SeaWorld is getting crushed after reporting a disastrous attendance drop

SeaWorld Entertainment reported dismal attendance numbers for the first half of 2016, and the stock is nosediving.

SeaWorld reported earnings right in line with analyst expectations at $0.21 per share, however they missed on revenue with a reported $371.1 million for the second quarter against analyst expectations of $375.1 million.

Additionally, the company lowered it’s guidance for profits this year projecting EBITDA of $310 million to $340 million, lower than their previous projection of $335 million to $365 million

The biggest factor, however, is attendance. Attendance at the company’s parks has been on the decline for some time after the documentary “Blackfish” took aim at SeaWorld’s controversial treatment of their famous orcas. This inspired backlash against the parks and contributed to the decline in attendance.

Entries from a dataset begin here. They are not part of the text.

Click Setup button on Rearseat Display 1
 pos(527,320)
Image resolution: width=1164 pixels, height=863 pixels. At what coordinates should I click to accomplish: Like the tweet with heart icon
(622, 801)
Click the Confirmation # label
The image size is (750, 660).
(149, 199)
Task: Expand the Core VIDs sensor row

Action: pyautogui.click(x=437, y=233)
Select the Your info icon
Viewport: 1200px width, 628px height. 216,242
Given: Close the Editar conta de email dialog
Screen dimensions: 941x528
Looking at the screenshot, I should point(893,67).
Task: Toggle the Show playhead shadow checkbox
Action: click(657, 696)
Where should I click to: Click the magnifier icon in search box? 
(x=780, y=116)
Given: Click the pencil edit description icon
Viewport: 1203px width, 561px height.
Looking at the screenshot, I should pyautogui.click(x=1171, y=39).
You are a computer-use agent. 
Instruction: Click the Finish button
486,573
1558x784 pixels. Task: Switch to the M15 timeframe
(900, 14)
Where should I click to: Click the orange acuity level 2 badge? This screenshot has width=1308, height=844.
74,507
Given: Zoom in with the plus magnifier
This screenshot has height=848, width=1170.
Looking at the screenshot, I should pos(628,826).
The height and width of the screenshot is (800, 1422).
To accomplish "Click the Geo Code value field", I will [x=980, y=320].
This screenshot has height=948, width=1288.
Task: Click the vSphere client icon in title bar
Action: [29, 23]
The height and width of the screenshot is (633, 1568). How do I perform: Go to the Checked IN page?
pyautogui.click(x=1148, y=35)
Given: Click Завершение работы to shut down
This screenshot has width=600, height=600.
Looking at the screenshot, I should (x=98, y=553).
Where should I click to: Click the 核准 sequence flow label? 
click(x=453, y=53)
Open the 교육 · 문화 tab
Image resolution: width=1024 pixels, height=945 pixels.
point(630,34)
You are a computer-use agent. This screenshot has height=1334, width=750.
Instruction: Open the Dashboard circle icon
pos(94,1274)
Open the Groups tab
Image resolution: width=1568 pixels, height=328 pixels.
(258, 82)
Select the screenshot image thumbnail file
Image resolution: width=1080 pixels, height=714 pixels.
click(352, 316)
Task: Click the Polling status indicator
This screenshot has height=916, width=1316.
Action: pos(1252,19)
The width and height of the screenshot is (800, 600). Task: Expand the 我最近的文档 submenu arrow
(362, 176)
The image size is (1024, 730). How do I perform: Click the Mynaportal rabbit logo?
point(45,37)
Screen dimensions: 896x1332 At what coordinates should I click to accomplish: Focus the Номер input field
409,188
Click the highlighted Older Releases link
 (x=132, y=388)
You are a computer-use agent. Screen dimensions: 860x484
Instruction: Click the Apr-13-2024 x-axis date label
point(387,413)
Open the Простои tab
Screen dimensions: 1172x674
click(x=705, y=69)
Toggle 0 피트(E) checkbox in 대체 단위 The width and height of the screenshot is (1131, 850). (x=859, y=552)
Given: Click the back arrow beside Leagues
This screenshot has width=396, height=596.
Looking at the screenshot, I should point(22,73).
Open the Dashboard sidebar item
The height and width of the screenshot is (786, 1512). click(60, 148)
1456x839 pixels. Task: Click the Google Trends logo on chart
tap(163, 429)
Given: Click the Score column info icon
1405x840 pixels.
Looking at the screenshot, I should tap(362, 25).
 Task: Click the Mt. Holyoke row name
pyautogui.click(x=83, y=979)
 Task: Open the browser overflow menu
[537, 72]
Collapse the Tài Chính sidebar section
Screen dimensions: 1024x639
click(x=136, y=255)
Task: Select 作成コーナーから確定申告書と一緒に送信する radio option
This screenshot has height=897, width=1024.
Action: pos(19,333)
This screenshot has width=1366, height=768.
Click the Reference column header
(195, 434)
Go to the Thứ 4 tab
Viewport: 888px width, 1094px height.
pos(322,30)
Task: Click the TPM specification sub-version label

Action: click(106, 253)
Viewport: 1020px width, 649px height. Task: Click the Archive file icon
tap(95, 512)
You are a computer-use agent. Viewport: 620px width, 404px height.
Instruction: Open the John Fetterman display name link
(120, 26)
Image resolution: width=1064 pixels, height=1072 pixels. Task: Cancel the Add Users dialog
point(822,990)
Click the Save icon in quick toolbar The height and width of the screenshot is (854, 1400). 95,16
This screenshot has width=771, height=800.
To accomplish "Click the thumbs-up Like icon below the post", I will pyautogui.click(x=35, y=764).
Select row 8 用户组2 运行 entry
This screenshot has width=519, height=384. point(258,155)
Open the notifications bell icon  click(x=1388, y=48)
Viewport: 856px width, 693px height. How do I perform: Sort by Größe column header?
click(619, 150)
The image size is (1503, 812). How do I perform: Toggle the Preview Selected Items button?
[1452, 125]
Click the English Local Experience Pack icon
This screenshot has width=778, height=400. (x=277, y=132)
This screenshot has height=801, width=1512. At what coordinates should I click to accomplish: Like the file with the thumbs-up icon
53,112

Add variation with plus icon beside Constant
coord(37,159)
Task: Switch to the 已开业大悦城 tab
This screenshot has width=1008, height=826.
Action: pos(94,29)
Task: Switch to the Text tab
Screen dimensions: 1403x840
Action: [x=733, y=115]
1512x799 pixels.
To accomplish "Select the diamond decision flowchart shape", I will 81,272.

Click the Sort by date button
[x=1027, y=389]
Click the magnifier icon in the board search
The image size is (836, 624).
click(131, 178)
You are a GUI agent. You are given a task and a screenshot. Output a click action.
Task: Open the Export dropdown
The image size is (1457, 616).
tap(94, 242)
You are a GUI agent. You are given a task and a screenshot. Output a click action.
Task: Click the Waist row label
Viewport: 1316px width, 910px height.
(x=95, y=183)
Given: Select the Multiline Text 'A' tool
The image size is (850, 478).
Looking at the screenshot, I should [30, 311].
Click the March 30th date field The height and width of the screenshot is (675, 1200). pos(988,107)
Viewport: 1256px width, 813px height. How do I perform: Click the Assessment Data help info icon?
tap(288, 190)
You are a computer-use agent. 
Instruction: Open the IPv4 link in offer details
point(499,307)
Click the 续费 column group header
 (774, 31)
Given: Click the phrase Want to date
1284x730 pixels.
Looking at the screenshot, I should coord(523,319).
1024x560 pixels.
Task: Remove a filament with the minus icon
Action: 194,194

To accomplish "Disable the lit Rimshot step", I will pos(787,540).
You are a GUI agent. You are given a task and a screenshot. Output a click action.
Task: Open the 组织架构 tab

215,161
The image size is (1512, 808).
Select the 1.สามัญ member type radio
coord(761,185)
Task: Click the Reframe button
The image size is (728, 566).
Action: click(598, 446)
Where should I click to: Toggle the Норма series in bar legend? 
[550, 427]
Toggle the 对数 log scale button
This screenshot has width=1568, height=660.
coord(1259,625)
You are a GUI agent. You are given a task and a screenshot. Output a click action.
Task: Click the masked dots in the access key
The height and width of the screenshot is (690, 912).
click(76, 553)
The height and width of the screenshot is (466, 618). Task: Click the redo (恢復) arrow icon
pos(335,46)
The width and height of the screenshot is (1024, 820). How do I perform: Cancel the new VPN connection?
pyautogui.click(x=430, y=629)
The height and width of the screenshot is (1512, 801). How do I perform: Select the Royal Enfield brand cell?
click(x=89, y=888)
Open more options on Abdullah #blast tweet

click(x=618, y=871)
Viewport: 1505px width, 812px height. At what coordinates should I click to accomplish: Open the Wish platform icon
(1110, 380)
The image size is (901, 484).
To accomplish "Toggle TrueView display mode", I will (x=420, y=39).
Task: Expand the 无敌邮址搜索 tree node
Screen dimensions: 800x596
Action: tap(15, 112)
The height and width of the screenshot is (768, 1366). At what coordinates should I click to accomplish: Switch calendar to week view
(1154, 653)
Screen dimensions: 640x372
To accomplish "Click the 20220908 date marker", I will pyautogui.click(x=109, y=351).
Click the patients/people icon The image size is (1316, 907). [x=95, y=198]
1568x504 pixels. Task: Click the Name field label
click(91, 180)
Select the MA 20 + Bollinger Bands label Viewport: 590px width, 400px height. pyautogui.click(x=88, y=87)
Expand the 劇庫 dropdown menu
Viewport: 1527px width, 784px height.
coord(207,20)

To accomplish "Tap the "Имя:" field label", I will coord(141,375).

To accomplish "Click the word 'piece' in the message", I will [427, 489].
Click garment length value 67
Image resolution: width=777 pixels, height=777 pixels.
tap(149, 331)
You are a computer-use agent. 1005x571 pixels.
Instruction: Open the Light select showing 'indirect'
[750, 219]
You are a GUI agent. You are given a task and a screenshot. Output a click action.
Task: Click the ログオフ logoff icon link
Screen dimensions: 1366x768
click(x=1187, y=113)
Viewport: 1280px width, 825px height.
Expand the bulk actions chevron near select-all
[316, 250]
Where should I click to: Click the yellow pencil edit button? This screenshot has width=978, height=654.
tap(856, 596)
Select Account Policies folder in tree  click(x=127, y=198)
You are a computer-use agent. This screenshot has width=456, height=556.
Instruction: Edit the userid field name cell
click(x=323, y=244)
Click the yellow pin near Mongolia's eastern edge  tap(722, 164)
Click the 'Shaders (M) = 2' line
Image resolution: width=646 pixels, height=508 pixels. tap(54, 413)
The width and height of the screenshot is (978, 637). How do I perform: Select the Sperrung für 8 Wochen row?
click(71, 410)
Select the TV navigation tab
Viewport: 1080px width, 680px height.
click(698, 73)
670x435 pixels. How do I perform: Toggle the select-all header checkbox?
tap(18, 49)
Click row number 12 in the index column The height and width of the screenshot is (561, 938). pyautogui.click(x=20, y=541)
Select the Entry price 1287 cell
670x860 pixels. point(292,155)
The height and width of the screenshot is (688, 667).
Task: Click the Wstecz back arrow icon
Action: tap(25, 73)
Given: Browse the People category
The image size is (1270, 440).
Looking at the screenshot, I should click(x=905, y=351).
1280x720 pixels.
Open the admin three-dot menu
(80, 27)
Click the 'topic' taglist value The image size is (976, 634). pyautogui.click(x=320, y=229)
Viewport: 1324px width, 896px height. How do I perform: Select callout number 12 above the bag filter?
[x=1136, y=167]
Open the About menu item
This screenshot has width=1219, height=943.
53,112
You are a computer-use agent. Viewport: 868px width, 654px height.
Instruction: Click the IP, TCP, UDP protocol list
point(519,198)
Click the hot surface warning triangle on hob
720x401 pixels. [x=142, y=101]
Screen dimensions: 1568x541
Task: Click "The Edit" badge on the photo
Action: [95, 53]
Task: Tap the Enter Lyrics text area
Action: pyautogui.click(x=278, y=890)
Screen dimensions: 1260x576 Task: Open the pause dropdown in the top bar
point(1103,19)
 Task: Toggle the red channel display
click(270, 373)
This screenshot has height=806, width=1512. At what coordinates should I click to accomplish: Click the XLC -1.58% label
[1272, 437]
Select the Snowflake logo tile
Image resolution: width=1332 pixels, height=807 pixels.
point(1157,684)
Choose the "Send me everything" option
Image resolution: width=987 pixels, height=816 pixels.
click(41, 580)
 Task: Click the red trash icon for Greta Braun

Attendance for the second quarter was down by 494,000 guests compared to the same quarter in 2015, a 7.6% drop.

The company had been heavily investing in a positive public relations campaign to turn around attendance and has even announced it will phase out its ownership of orcas and theatrical shows featuring the whales, its main attraction, due to animal welfare concerns.

CEO Joel Manby tried to explain the drop in a release accompanying earnings:

“While implementation of our plan through the first half of 2016 is delivering early indications of progress outside of Florida, second quarter overall was below expectations we shared in May, primarily due to an accelerated decline in Latin American guests at our Florida park locations, an overall downturn in the Orlando market in the latter half of June, and the impact of Tropical Storm Colin. Latin American attendance is down approximately 40%, or 235,000 guests year-to-date.”

The release did not offer an explanation why Latin American attendance had dropped so significantly.

Following the news, SeaWorld’s stock fell 13.75%, down $2.04 to $12.80 a share as of 10:03 a.m. ET. Over the past 2 years, the stock is now down over 50%.